It was summer. My daughter was five years old and just learning to go underwater. All-day long she’d done tentative little dips, dunking her face, sliding across the surface of the water.
Then she dropped her goggles. She lunged for them, but it was too late. Down down down, they sank to the very bottom of the deep end of the pool.
Over and over, she dipped under to get them, but she never even came close to where they were. With each dip, she got more frustrated. She was barely getting a foot under the water, how could she ever hope to get all the way down there to her goggles? She’d never even been down that deep before.
Finally, she snapped. She broke the surface after her latest attempt and screamed, “I quit!” With a roar of pure rage, she slapped at the water. “I QUIT!”
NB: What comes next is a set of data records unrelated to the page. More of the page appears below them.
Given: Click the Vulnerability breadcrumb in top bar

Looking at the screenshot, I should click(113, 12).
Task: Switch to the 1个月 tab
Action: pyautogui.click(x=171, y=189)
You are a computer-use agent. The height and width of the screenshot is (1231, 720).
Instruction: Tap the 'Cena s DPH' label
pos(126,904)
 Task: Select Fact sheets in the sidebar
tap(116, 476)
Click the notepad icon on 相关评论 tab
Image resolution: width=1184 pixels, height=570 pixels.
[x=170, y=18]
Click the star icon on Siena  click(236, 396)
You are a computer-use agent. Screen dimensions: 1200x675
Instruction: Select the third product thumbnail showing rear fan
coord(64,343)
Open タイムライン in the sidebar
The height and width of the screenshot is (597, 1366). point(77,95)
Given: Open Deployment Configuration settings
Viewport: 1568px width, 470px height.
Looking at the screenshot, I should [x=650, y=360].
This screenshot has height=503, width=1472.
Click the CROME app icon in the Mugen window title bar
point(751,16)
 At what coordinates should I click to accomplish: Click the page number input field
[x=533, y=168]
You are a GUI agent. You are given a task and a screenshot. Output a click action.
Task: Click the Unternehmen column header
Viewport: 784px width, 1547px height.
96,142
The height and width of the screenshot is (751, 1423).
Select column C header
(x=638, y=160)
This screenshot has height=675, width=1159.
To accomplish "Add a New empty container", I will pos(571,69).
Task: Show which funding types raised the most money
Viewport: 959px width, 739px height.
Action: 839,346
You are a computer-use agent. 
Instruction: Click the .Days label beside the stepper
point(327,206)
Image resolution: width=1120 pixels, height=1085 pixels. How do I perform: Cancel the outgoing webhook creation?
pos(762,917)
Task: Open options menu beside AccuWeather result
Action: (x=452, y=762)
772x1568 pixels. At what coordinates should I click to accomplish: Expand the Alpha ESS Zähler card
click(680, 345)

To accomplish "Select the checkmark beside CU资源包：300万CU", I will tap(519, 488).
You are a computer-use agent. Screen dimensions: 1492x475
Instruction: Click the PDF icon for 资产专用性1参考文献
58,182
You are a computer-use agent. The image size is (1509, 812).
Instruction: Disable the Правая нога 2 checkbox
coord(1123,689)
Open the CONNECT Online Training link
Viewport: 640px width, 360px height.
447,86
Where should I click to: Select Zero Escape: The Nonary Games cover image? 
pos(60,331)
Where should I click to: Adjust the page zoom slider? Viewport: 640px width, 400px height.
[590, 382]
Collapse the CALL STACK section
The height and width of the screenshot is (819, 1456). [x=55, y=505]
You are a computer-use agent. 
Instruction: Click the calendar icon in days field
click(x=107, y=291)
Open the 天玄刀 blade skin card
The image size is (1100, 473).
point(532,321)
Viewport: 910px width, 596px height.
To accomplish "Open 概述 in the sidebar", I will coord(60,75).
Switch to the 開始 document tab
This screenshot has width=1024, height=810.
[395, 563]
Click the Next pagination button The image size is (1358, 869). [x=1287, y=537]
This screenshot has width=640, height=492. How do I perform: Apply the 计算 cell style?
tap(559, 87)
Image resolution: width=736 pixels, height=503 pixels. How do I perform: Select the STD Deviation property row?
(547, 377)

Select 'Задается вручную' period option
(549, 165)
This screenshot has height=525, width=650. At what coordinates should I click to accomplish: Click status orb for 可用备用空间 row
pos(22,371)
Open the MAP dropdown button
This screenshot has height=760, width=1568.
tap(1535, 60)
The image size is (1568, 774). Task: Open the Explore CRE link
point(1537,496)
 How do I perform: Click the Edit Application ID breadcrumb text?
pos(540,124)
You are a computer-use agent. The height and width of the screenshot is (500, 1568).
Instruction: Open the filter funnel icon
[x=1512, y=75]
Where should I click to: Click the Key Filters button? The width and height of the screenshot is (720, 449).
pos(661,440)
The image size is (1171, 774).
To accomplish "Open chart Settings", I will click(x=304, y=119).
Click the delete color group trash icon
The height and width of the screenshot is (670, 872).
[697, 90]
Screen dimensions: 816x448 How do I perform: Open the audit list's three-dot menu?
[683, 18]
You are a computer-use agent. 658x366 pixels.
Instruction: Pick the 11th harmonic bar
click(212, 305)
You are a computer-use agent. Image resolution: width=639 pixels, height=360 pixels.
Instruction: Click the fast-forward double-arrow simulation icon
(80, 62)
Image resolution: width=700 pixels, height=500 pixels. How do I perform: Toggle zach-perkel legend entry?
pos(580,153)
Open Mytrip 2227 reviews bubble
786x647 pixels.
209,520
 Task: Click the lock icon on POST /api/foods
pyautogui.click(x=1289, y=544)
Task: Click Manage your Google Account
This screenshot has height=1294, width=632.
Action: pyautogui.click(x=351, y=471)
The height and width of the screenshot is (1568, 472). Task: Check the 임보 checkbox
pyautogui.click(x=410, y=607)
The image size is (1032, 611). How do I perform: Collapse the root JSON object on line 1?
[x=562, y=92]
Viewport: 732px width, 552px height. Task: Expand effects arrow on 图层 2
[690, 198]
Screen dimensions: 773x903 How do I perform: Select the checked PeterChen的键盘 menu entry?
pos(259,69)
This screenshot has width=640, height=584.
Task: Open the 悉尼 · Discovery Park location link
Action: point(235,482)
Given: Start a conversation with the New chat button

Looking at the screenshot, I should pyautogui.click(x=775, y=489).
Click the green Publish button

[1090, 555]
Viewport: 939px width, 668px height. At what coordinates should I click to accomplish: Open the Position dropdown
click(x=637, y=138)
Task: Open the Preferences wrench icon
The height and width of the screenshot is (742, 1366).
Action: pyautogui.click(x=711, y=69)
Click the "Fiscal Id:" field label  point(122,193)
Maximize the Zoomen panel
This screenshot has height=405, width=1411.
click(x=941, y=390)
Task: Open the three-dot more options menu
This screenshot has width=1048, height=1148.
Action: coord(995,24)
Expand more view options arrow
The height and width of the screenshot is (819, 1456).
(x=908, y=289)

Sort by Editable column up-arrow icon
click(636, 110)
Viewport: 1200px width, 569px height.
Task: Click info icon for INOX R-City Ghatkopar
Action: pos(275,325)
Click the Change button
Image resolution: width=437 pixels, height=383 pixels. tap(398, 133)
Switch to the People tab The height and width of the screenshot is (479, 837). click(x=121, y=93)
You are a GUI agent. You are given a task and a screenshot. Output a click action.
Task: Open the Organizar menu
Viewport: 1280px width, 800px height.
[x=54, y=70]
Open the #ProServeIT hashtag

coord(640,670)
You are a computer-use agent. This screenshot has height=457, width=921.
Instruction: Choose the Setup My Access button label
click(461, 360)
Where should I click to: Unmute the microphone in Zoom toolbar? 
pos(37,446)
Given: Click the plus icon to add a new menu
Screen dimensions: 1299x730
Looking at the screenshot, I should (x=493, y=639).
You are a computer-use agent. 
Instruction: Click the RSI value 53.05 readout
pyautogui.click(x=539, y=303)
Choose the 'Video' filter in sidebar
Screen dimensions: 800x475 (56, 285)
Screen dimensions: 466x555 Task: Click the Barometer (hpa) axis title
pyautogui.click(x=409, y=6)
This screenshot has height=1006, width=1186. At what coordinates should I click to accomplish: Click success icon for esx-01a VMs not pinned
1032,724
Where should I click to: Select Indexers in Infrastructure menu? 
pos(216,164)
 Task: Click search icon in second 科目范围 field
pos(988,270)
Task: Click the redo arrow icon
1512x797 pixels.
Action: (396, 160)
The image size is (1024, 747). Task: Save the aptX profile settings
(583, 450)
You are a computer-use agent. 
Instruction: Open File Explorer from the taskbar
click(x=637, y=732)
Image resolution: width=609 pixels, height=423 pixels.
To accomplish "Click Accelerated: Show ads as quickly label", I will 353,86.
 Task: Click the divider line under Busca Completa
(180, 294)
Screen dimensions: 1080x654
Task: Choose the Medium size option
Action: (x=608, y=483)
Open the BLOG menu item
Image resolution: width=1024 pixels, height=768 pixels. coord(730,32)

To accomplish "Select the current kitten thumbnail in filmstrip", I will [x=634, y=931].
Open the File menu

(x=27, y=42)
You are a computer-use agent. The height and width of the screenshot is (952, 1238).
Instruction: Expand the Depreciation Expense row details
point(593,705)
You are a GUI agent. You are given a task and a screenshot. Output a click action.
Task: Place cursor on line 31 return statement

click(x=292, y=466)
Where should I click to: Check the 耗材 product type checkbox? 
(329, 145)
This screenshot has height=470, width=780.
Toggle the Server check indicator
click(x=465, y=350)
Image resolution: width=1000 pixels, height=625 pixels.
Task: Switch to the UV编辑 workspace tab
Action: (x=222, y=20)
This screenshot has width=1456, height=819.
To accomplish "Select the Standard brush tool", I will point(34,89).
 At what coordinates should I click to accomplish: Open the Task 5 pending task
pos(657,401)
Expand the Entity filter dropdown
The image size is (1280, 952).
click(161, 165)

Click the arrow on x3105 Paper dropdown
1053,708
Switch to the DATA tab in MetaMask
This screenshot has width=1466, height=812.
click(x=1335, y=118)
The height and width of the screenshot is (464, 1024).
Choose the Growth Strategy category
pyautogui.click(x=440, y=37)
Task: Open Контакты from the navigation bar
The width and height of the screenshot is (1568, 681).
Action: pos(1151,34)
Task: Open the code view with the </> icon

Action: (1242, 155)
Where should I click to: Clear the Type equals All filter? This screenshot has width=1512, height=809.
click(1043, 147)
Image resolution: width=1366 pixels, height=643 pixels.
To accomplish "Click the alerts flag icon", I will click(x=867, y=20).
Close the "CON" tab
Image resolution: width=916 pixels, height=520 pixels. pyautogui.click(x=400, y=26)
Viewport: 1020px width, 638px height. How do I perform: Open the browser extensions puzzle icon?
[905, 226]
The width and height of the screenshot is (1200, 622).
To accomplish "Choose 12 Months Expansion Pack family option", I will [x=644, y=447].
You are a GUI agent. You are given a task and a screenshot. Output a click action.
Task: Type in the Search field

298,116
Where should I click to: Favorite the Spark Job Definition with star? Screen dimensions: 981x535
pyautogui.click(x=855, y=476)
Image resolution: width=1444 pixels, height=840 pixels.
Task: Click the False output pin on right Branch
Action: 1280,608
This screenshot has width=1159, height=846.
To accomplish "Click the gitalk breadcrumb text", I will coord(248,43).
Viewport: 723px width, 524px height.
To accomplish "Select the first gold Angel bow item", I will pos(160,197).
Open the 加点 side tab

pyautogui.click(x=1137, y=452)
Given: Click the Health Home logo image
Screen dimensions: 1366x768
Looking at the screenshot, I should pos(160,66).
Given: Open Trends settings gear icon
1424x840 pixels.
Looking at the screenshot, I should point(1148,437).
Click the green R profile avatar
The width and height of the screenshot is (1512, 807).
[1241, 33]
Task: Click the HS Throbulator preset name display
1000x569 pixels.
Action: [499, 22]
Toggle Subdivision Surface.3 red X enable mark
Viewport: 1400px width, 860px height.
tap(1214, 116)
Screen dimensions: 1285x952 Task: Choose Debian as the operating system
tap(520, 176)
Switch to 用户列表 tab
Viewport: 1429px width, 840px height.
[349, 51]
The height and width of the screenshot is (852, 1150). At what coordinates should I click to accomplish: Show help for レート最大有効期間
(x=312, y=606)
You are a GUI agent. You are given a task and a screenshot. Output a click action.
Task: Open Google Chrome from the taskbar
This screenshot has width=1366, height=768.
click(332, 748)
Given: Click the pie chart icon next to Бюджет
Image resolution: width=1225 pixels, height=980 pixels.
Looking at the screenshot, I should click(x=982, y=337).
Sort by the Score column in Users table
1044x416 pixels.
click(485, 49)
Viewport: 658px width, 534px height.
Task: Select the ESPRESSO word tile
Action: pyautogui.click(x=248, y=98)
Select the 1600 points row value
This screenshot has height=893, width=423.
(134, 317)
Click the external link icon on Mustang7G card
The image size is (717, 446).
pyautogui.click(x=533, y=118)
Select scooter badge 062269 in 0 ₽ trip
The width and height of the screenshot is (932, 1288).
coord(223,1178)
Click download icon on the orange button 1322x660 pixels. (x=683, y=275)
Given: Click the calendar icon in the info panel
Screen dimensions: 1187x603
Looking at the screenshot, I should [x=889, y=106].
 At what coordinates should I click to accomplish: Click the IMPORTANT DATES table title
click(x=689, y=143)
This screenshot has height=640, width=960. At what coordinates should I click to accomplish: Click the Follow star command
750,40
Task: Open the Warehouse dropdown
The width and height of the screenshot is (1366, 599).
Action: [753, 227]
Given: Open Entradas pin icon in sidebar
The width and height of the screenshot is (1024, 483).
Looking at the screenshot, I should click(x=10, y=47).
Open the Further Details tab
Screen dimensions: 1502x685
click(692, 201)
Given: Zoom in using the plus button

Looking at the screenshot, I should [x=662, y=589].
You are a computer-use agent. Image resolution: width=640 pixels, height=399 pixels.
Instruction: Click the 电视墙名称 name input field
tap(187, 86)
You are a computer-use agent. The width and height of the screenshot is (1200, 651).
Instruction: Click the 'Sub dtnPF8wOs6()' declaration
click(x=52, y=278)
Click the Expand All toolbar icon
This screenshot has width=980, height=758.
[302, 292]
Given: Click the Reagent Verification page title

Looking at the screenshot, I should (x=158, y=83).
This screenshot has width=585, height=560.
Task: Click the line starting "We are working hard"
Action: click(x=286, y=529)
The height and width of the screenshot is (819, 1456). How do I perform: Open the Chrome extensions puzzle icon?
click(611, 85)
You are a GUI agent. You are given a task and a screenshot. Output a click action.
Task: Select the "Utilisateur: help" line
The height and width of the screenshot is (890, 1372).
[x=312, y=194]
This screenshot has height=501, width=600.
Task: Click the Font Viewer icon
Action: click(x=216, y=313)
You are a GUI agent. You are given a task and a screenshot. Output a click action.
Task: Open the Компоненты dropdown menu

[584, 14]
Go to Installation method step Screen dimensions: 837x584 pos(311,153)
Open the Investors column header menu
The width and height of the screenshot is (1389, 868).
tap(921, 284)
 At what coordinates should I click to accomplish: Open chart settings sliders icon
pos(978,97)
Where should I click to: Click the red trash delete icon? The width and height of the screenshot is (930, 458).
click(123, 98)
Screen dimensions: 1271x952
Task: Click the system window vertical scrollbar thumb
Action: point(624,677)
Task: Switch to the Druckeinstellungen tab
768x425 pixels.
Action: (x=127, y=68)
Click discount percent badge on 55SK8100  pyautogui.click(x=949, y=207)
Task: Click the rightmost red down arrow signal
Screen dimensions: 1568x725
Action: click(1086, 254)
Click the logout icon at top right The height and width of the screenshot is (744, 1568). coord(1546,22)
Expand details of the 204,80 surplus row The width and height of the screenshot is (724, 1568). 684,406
Before I could say anything comforting, she was back underwater, swimming, I assumed, for the ladder so she could get out and sulk. But, to my surprise, instead, she dove down, her legs kicking hard and fast. And before I could understand what I was seeing, she was all the way down there, down at the very bottom, grabbing her goggles and flying back up. She emerged from the water arm first, goggles held up triumphantly. I cheered.
“When I said I quit,” she said matter-of-factly, “What I quit was failing. I quit quitting.”
And then her goggles were back on her face, and she was diving under again, this time deeper and more confident than ever before.
If you want to do this writing thing, you need to quit quitting. Take failure entirely off the table. Commit to seeing this through. Because if you leave yourself that out, you can never kick as hard and fast towards your dreams as when you’ve promised yourself there is no other option.